Lead researcher Marcio L. Griebeler, MD, of the Division of Diabetes, Endocrinology, Metabolism, and Nutrition at the Mayo Clinic, and colleagues found that there were not enough head-to-head, unbiased, long-term trials to allow for sufficient comparison of different treatments.

The study included 65 randomized, controlled trials that involved 12,632 patients and 27 pharmacologic interventions. Approximately half of the studies had high or unclear risk of bias.
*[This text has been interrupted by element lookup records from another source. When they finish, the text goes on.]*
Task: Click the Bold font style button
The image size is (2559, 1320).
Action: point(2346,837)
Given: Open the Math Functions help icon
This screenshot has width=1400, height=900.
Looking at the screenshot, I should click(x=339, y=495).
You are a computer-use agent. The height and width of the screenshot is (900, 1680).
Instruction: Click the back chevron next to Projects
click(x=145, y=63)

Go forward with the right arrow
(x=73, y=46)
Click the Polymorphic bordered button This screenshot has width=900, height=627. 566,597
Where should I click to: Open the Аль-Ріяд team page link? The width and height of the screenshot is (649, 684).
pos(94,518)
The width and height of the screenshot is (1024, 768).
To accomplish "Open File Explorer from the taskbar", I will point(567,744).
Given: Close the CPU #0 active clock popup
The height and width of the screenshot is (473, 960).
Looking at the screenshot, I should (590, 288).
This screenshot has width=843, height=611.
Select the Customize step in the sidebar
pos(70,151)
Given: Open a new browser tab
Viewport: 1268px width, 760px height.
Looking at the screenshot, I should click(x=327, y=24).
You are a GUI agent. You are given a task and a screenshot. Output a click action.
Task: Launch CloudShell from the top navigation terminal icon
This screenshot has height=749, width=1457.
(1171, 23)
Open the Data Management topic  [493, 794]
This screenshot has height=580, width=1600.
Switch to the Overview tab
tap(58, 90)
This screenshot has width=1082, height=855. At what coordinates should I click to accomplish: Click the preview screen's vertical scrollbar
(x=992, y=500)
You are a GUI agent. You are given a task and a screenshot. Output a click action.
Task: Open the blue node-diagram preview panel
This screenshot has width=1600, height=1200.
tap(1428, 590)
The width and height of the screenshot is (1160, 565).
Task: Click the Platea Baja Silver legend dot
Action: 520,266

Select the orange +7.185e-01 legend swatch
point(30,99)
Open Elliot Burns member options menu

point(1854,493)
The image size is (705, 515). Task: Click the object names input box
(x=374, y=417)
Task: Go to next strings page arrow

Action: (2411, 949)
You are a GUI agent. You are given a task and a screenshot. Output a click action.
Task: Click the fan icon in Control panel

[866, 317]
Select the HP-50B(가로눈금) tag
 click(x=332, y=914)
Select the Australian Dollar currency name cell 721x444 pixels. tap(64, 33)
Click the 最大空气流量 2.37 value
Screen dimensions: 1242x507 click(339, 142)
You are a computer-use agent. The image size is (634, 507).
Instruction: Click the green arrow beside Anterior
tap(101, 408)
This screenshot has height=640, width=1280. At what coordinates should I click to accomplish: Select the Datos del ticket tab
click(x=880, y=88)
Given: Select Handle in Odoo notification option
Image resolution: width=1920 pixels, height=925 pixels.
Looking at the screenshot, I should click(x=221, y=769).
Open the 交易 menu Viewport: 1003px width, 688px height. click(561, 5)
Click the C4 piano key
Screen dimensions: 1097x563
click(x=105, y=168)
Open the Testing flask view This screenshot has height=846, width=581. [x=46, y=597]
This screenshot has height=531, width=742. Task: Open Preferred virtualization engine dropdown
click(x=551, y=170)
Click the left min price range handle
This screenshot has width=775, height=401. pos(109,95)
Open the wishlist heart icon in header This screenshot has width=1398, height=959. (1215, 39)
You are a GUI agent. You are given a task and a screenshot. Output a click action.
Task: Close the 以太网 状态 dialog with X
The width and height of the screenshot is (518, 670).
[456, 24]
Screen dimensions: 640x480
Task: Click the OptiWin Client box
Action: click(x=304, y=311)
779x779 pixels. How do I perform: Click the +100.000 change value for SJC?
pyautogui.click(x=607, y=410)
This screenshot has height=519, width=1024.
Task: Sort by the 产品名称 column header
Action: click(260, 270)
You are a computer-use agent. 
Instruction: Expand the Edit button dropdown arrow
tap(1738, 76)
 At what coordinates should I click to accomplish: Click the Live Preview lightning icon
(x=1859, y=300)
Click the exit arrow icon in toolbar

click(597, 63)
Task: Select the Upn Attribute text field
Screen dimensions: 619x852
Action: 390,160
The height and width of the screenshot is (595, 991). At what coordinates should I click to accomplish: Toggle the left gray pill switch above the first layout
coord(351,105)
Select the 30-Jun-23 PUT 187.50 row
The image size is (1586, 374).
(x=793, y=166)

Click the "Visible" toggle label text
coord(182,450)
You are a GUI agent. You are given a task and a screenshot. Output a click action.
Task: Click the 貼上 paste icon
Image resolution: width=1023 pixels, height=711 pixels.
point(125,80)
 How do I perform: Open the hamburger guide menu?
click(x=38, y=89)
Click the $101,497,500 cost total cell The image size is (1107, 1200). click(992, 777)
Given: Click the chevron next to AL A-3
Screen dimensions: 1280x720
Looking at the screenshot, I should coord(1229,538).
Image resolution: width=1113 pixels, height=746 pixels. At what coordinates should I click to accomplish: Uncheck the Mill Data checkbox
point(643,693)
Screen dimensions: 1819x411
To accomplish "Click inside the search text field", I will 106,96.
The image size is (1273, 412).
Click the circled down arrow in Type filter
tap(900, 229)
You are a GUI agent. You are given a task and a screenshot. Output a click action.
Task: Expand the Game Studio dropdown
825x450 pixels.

The researchers found greater pain reduction associated with serotonin-norepinephrine reuptake inhibitors (SNRIs) than anticonvulsants, and with tricyclic antidepressants (TCAs) than topical capsaicin. A meta-analysis showed that SNRIs, topical capsaicin, TCAs, and anticonvulsants performed better than placebo for short-term pain control.

The study was limited since most evidence came from indirect comparisons of trials with ≤ 3 months of follow-up and unclear or high risk of bias.

In a related commentary, Brian C. Callaghan, MD, MS, and Eva L. Feldman, MD, PhD, of the University of Michigan noted that only pregabalin (anticonvulsant) and duloxetine (SNRI) are currently approved by the FDA for the treatment of painful diabetic neuropathy, which may discourage clinicians from trying other classes of therapy. They noted that because the most effective treatment is currently unclear, patients and clinicians should consider costs, potential adverse effects, and comorbidities.

The researchers noted that more long-term, head-to-head studies should be undertaken to better determine the most effective treatment for painful diabetic peripheral neuropathy.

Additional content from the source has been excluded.